Top of Exercise materials

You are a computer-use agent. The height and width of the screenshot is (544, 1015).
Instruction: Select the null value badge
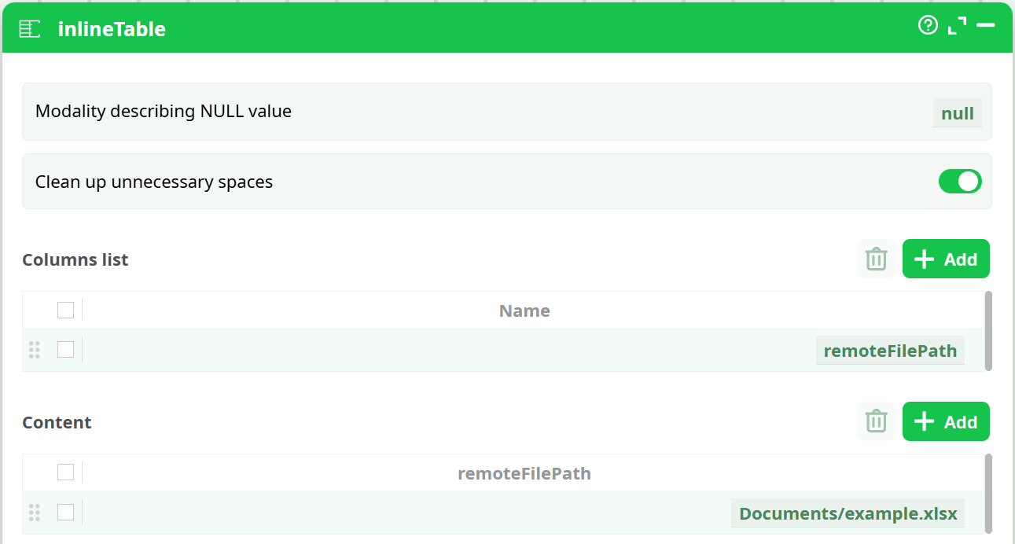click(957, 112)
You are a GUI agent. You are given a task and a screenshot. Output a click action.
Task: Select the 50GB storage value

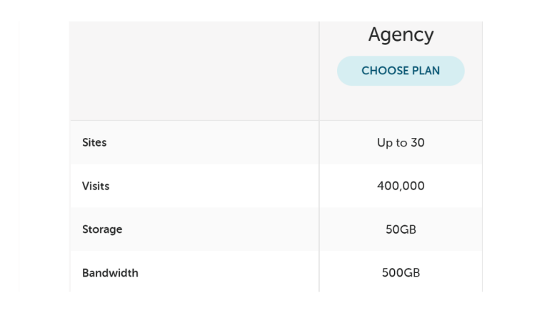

Bottom of Exercise materials

» **What is needed**: Please write out all of the material above without changing a word, and omit any pictures.

» **Problem solution**:
You are a computer-use agent. The height and width of the screenshot is (544, 1015).
Instruction: Select the null value badge
click(957, 112)
You are a GUI agent. You are given a task and a screenshot. Output a click action.
Task: Select the 50GB storage value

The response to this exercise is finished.